So I'd just like to make one point, I think this "superprotect" right has proper technical implications and use cases. In other words, while you guys may disagree with how it is currently being used (e.g., the MediaViewer drama and whatnot), I think it is a good idea, and I am actually surprised such a protection level has not already been enacted.
There are many legitimate cases (e.g., office actions and copyright-related issues) where I could see the superprotect level coming in handy.

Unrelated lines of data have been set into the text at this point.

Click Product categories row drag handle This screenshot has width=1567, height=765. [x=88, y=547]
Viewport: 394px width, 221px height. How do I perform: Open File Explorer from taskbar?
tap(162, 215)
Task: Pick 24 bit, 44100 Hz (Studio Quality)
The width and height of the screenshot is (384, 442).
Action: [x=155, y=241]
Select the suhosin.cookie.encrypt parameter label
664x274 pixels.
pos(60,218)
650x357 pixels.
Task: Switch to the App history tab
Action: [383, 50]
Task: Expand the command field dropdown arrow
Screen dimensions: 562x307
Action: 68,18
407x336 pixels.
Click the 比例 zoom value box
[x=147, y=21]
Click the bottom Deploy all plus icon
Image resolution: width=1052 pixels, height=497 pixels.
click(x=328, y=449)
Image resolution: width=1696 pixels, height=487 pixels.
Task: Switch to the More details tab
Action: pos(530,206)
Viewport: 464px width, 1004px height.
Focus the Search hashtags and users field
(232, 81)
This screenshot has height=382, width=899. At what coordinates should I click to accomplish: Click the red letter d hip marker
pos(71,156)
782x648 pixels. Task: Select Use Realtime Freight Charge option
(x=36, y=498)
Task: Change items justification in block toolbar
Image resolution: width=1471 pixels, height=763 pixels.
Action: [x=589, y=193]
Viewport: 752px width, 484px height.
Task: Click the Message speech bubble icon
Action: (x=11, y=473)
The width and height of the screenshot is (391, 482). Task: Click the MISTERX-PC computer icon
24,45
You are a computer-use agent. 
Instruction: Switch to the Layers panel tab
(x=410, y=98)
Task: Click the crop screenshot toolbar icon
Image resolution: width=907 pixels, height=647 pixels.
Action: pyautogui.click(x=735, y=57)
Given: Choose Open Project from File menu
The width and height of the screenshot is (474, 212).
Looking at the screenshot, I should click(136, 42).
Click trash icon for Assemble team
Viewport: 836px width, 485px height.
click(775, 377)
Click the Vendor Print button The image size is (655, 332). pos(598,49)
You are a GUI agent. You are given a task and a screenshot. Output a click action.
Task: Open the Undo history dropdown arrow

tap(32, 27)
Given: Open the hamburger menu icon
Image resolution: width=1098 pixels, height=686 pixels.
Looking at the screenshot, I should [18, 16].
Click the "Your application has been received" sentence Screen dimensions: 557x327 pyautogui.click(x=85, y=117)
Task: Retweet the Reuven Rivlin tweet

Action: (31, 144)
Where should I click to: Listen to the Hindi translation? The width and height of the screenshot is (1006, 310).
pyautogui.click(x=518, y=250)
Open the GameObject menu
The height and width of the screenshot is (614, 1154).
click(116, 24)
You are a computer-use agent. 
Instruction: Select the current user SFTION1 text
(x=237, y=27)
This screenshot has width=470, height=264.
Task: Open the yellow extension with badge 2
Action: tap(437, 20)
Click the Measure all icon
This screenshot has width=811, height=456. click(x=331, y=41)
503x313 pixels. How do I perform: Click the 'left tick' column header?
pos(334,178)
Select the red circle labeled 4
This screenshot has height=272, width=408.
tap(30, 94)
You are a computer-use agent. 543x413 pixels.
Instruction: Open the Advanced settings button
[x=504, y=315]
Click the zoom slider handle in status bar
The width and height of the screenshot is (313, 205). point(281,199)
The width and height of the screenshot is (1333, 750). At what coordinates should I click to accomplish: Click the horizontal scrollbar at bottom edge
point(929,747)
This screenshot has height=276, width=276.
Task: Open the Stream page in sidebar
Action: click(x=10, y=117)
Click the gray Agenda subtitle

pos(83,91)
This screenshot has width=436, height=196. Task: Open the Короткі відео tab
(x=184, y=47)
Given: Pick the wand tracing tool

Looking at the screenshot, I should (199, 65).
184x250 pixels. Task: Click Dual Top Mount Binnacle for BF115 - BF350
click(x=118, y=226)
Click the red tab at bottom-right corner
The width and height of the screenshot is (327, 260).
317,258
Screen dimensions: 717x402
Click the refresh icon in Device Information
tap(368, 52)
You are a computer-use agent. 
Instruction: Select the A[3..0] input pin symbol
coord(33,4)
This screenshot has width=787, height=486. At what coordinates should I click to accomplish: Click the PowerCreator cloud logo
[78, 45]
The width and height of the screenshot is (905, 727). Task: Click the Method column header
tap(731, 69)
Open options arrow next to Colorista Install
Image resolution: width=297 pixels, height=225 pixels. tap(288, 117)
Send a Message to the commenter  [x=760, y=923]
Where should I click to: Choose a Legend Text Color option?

There are some cases where the WMF simply cannot afford (usually b/c of legal reasons) to trust the community, even if they're 99.9% sure nothing will happen. Sometimes all it takes is one rogue admin to trigger a lawsuit.
With that said, it's obviously a political matter as to what the proper uses of this new protection level are, but I do think the existence of the level itself is appropriate.
*-- * *Tyler Romeo* Stevens Institute of Technology, Class of 2016 Major in Computer Science
On Sun, Aug 10, 2014 at 9:19 AM, K. Peachey p858snake@gmail.com wrote:
Lets all welcome the new overlord Erik.
Add a new protection level called "superprotect" Assigned to nobody by default. Requested by Erik Möller for the purposes of protecting pages such that sysop permissions are not sufficient to
edit them. Change-Id: Idfa211257dbacc7623d42393257de1525ff01e9e < https://gerrit.wikimedia.org/r/#q,Idfa211257dbacc7623d42393257de1525ff01e9e,...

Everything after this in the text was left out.